En 1996, una profesora de baile de Palma muy conocida -Margarita Fiol- apareció salvajemente asesinada en su casa de Palma. Desde el principio, el Grupo de Homicidios sospechó de su novio, un vendedor de seguros que había asegurado que todo se trató de un atraco. Solo dos años y medio después, Juan Soberats Llabrés se derrumbó y confesó el crimen. Esta es la crónica de un crimen que mantuvo en vilo a los palmesanos hace ahora 27 años.
La pareja, que no se había casado, vivía en un piso próximo a la calle Aragón de Palma. Juan Soberats pasaba mucho tiempo fuera, supuestamente vendiendo pólizas, y Margarita era una profesora metódica y de carácter. Cuentan que estaba muy enamorada de su novio. La mujer era una experta en baile de salón, y dominaba la salsa y la bachata, entre otros estilos. Tenía numerosos clientes en su academia y las cosas le iban bien económicamente. Todo lo contrario que a Juan, que tenía fama de ser muy vago y apenas tenía ingresos.
Sin embargo, el 'parásito', tal y como le definieron algunos testigos, se les apañó para engañarla. Sacaba dinero de la cartilla del banco de la profesora, pero después la manipulaba y no quedaba rastro de la operación. Así pudo ir simulando que tenía ingresos de los seguros y que colaboraba con los gastos domésticos. El 27 de junio de 1996 ya no pudo seguir manteniendo el engaño. Juan Soberats regresó a casa tras realizar unos encargos y se encontró con su novia furiosa: había descubierto que le robaba y exigía una explicación. Todo estaba a punto de hundirse para él.
Atrapado, el vendedor de seguros no pudo justificar el engaño y ante la perspectiva de ser denunciado blandió un gran cuchillo de cocina y la atacó por la espalda, degollándola. Luego, con una sangre fría aterradora, salió a la calle y se fue a hacer la compra, para perder tiempo antes de regresar al piso, donde su novia agonizaba, desangrándose en el suelo. Cuando volvió, en el portal de la calle, se le vio cronometrando. En ese momento nadie lo sabía, pero el asesino calculaba los tiempos. Cuando finalmente volvió a la casa, fingió un ataque de nervios: "¡Han matado a Marga, me la han matado!".
Los médicos que llegaron intentaron desesperadamente reanimarla, pero ya no había nada que hacer. La profesora había muerto, y Juan Soberats contó que un desconocido había entrado a robar y se había llevado medio millón de pesetas (unos 3.000 euros de ahora), que en aquella época era una cantidad considerable. La Policía Nacional se hizo cargo de la investigación y desde el primer momento receló de la versión del atraco. Algo no cuadraba. O, en realidad, no cuadraba nada. Ningún vecino vio al supuesto asesino huyendo y la puerta no estaba forzada.
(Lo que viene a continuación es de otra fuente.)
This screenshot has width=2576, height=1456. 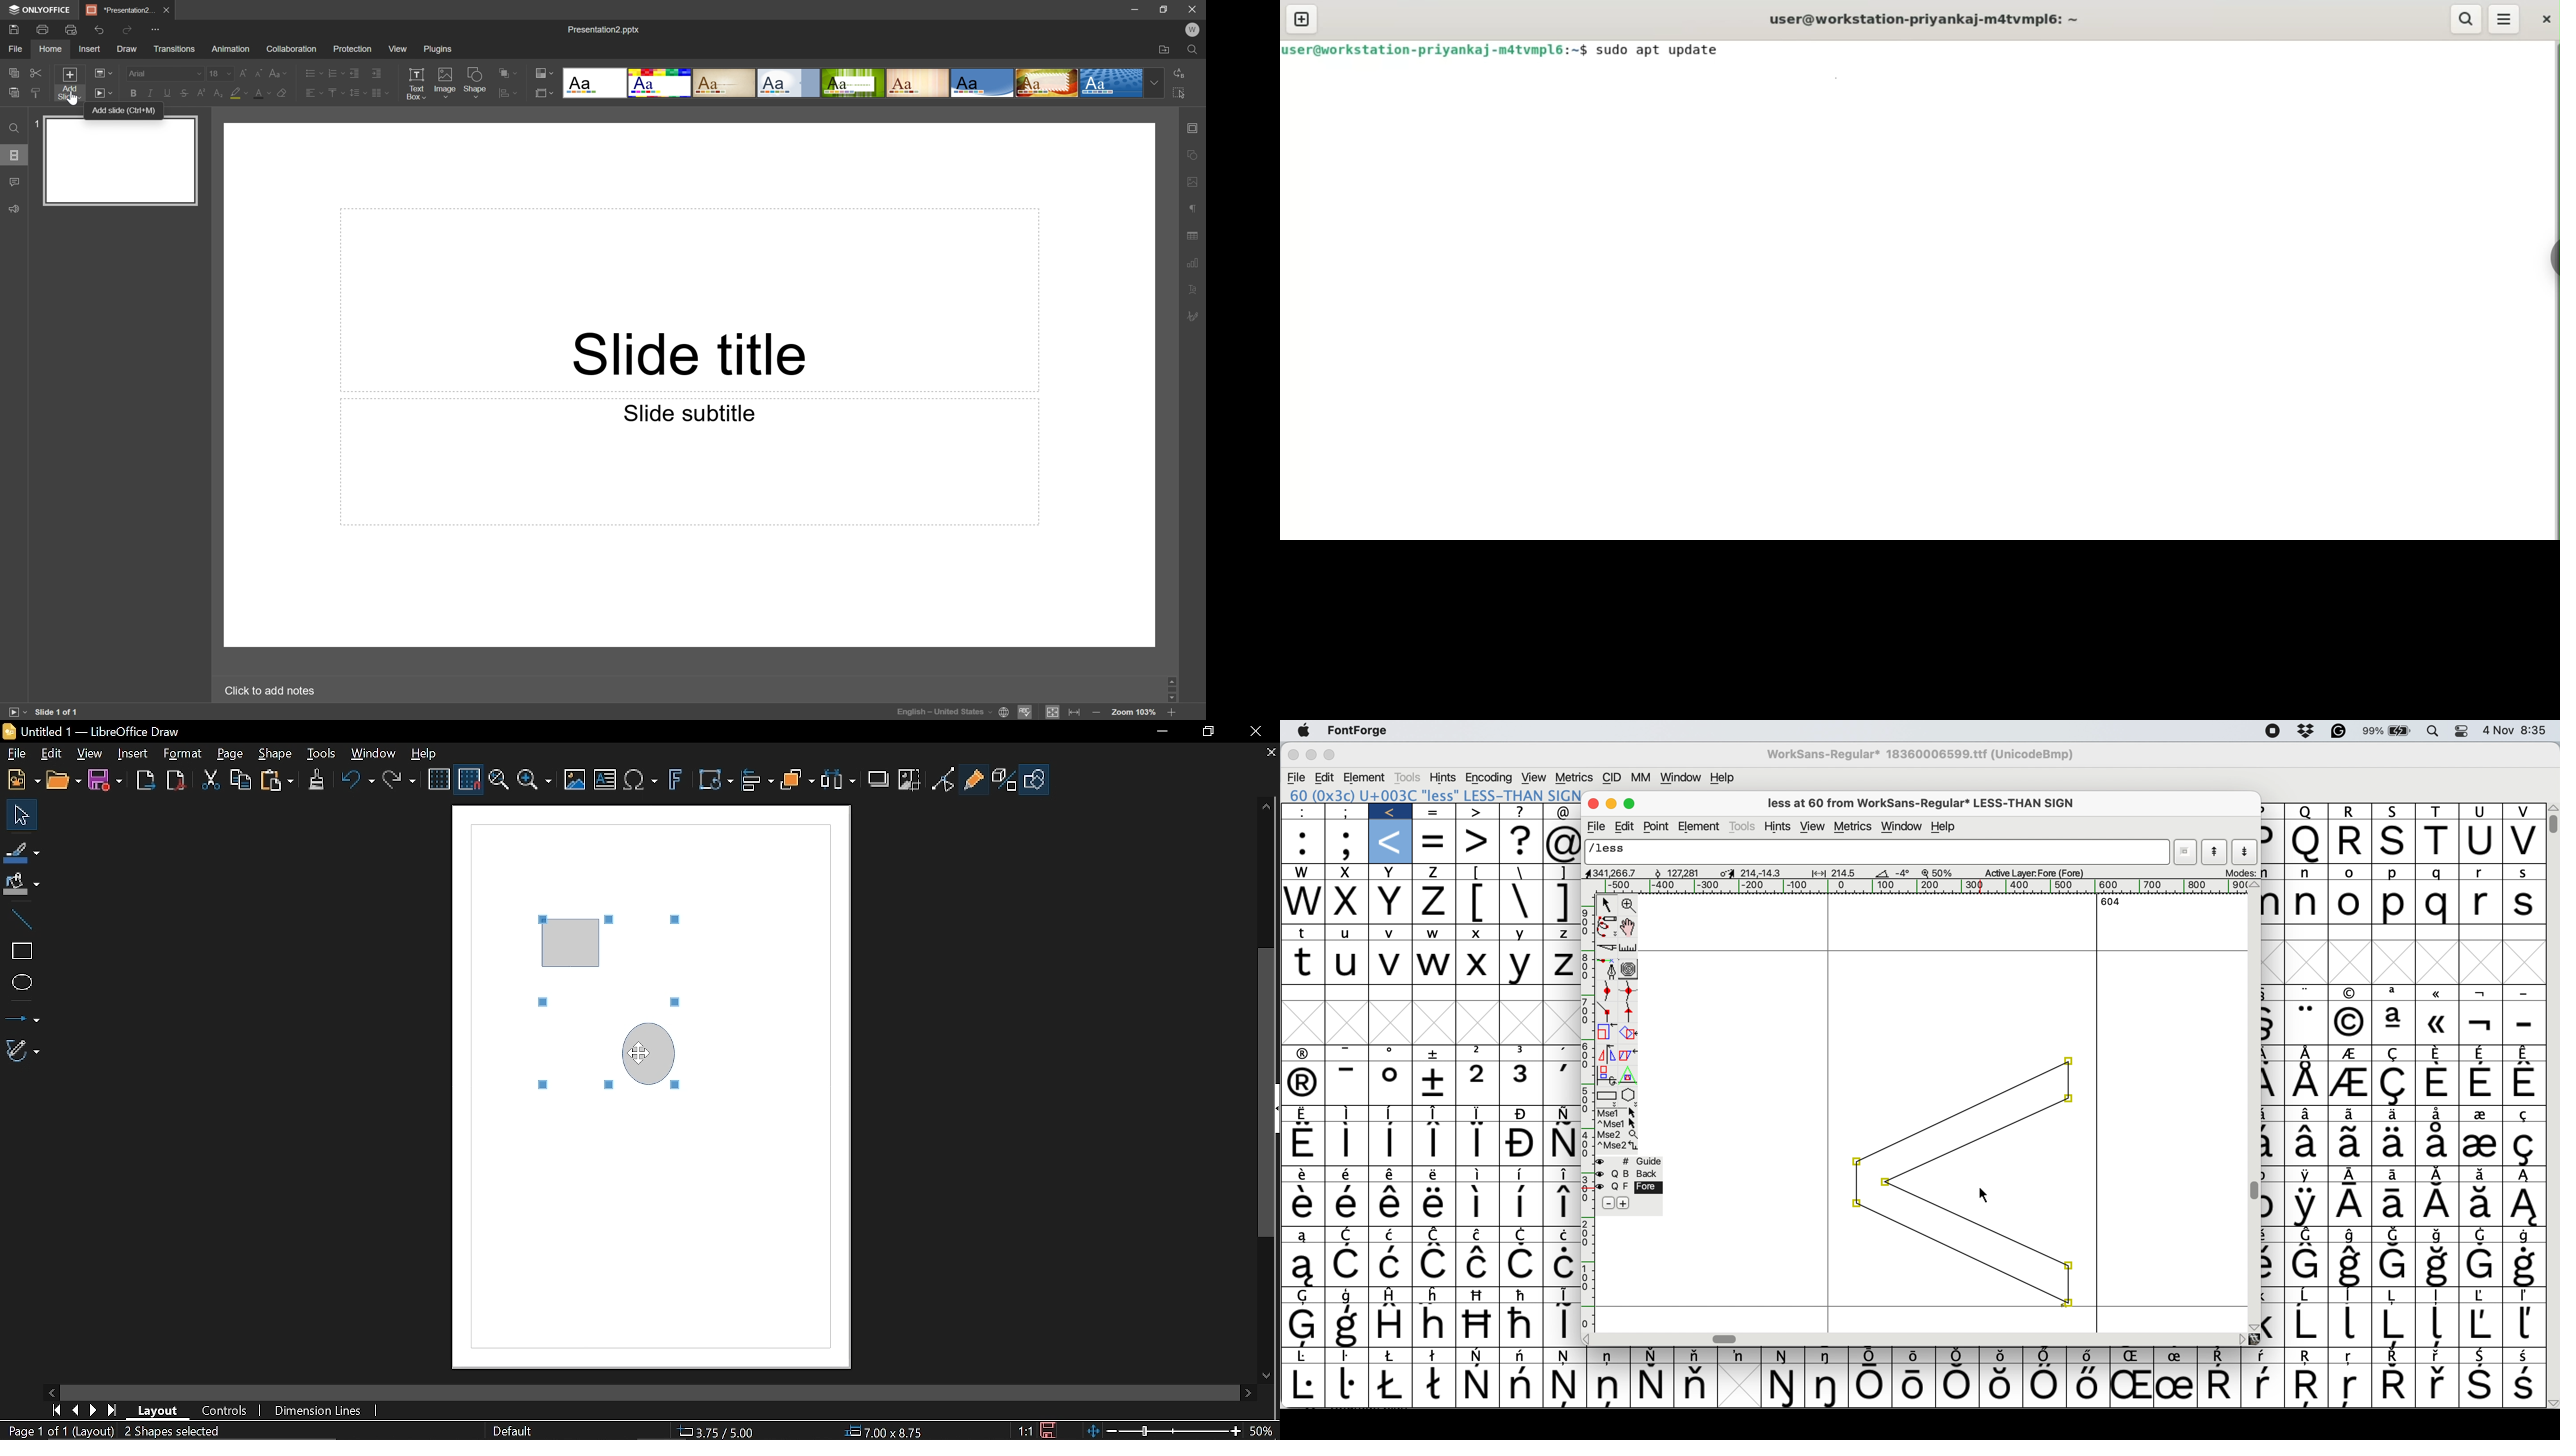 What do you see at coordinates (606, 780) in the screenshot?
I see `Insert text` at bounding box center [606, 780].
No obstante, no había pruebas consistentes contra el viudo y en los primeros días fue sometido a una discreta vigilancia. Juan Soberats era frío como un témpano y muy a menudo comía o cenaba en casa de sus suegros. Los padres de Marga estaban destrozados y el vendedor de seguros los consolaba, con un cinismo atroz, despiadado. Pero fue cometiendo fallos. En una cena con unos amigos en la casa del crimen, hizo un comentario y unos juegos de cuchillos que llamaron la atención de los comensales. Y que llegaron a oídos del Grupo de Homicidios. Después se descubrió que había estado manipulando la cartilla del banco de la maestra y que había sido visto consultando el reloj en el portal del edificio, poco después del crimen.
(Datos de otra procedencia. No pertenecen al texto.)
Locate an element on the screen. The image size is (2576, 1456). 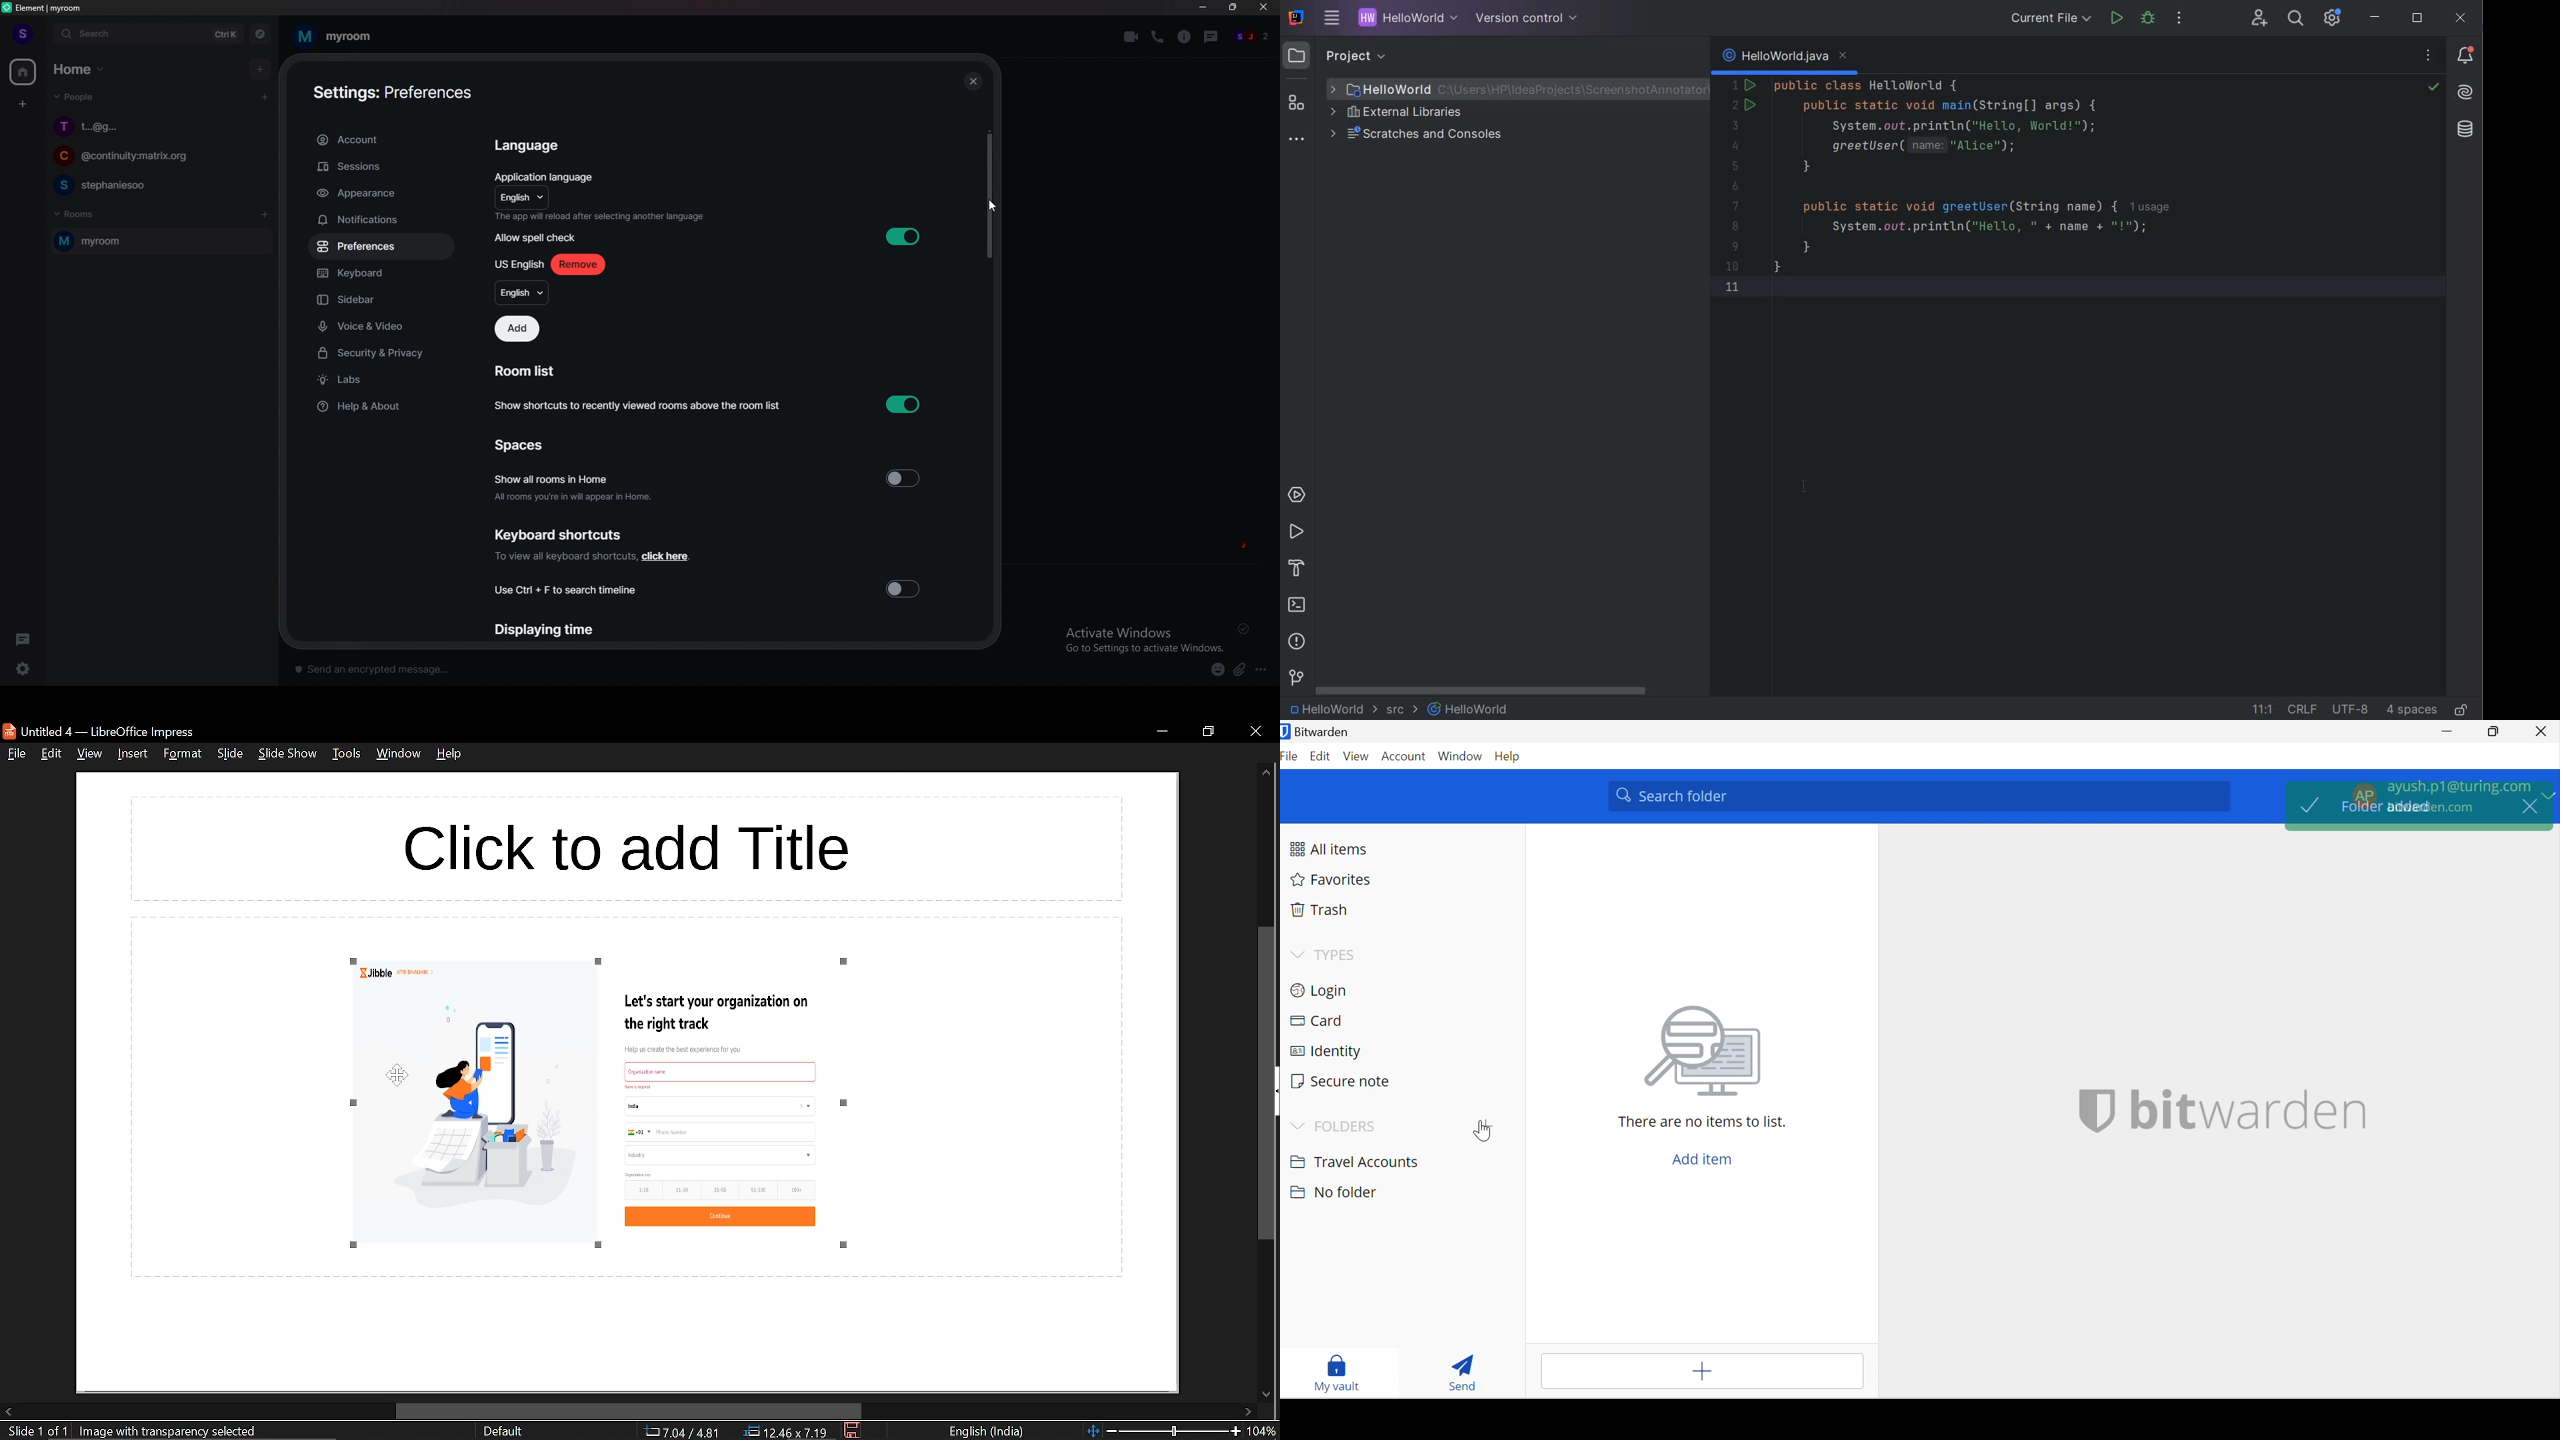
Image is located at coordinates (1707, 1052).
Eran demasiados indicios, que el sospechoso no se rindió. Continuó con la gran mentira, que se descomponía por momentos, hasta que finalmente la Policía Nacional lo detuvo. El sospechoso contrató al prestigioso abogado Eduardo Valdivia, el mejor letrado que había en la Isla, y desde la cárcel continuó clamando por su inocencia. En 1998 fue juzgado y condenado, pero el juicio tuvo que repetirse por un defecto que había contaminado al jurado popular.
Un año después, el acusado se sentó de nuevo en el banquillo de los acusados. El fiscal Tomeu Barceló pidió para él una condena ejemplar, al igual que el letrado Valdivia, y antes de que el jurado emitiera un veredicto Juan Soberats se derrumbó. Quería un pacto, y reconoció que había matado esa tarde a su novia en un arrebato de furia, durante una violenta discusión con ella, que había descubierto que le robaba. En abril de 1999 fue condenado a quince años y seis meses de cárcel por homicidio, falsedad y estafa. Desde el banquillo escuchó el veredicto de culpabilidad casi sin inmutarse. Frío y calculador. Como cuando bajó a la calle, con su novia muriéndose en el piso, y miró su reloj, calculando mentalmente el tiempo para volver al piso y gritar, teatral: «¡Me han matado a Marga!».